Sunday, June 18, 2006

Thoughts.

I’ve been reading A Severe Mercy by Sheldon Vanauken. It is a story of two people discovering their life together and sharing in the depths of humanness. As a love story, they describe their ideals of their life and how they decided to live it out together. After boating around islands for few years and completing Master’s studies at Yale, they head to Oxford in England to further their education. It is at Oxford that they meet for the first time Christians who they consider as acceptable people, intelligent and reasonable, but also caring and driven in life. As agnostics, they decide they had not yet given Christianity an actual fair chance but had simply dismissed it altogether. Here are few quotes from the book as they take a real look at Christianity for the first time to see what it is actually about:

“If we had been asked at that time what we meant when we spoke of someone as a Christian, we should have said that we meant someone who called himself a Christian. If pressed, we should have added that he was someone who believed that Jesus was God or one with God, or, at least, said he believed that. But there are people who are so nice in their understanding of the word ‘Christian’ that they don’t use it at all. Who are we, they say, to pretend to know who is truly a Christian in God’s eyes? This is, indeed, very true, very nice. But a word that cannot be used is not very useful. And we need – we must have – a word for believes; and we must, therefore, hold to the age old, New-Testament use to designate a believer: someone who says he is a believer. Someone we believe when he says it. No doubt there are those well loved of God who are not Christians; no doubt there are false Christians in the churches; God can sort them out as He chooses. In the meantime, we must stick to the plain, definite, original meaning of the word: one who accepts the teachings of the Apostles, one who believes…We, then, were not Christians. Our friends were. But we liked them anyhow.”

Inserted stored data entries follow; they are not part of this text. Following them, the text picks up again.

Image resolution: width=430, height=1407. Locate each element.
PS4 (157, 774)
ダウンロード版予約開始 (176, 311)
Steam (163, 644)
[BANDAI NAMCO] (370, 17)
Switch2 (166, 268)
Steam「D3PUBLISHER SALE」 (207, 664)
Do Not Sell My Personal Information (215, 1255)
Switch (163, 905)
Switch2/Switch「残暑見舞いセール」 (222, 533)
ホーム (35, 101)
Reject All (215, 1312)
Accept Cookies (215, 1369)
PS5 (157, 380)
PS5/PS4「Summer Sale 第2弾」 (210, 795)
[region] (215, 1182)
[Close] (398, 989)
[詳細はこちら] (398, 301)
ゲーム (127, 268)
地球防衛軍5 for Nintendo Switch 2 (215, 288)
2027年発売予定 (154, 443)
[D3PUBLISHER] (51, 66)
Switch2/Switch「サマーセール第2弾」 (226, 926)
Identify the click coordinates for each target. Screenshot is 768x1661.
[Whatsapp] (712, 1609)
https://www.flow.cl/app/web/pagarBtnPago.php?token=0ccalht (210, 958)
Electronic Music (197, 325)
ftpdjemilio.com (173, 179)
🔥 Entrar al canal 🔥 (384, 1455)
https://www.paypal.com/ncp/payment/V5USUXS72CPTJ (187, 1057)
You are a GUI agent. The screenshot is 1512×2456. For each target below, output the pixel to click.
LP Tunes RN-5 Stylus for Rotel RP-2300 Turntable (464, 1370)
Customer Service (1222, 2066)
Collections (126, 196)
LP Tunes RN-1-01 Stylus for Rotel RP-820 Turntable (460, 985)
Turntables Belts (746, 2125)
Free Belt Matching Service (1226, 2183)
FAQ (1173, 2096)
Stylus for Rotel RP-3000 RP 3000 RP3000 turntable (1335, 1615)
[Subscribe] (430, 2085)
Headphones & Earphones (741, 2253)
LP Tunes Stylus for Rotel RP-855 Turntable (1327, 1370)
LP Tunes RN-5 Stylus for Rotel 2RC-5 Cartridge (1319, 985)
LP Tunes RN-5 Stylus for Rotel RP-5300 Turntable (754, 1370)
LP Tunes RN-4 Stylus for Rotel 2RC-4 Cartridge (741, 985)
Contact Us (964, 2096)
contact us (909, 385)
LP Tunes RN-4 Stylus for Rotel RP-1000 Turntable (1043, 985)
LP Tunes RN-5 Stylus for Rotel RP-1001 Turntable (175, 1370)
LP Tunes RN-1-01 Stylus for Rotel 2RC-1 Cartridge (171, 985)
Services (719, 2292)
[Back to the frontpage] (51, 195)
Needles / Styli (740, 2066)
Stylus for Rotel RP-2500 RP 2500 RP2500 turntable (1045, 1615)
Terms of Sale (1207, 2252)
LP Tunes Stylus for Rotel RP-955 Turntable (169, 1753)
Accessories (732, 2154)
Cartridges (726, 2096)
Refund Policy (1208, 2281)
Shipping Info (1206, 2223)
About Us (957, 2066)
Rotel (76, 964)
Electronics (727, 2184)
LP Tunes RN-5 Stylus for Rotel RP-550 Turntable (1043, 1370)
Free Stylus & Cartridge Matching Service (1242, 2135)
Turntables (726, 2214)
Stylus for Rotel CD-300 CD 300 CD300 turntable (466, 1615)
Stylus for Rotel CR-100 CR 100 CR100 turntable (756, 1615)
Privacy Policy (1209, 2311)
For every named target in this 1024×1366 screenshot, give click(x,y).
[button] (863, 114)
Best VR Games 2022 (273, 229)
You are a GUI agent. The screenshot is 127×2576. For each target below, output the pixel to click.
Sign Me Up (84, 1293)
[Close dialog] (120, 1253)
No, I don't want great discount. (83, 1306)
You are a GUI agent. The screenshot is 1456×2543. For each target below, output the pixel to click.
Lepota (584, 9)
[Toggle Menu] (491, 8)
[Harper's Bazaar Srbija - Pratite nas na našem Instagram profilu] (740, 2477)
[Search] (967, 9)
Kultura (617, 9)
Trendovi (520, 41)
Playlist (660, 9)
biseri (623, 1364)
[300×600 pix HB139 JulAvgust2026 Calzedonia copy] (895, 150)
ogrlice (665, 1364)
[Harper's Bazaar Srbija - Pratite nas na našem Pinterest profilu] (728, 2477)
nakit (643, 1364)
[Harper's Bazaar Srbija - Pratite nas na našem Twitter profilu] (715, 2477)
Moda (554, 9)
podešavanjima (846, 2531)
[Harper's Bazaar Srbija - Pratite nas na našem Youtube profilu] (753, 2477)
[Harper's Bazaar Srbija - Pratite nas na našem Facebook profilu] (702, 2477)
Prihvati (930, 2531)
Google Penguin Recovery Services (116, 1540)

“The best argument for Christianity is Christians: their joy, their certainty, their completeness. But the strongest argument against Christianity is also Christians – when they are somber and joyless, when they are self-righteous and smug in complacent consecration, when they are narrow and repressive, then Christianity dies a thousand deaths. But, though it is just to condemn some Christians for these things, perhaps, after all, it is not just, though very easy, to condemn Christianity itself for them. Indeed, there are impressive indications that the positive quality of joy is in Christianity – and possibly nowhere else. If that were certain, it would be proof of a very high order.”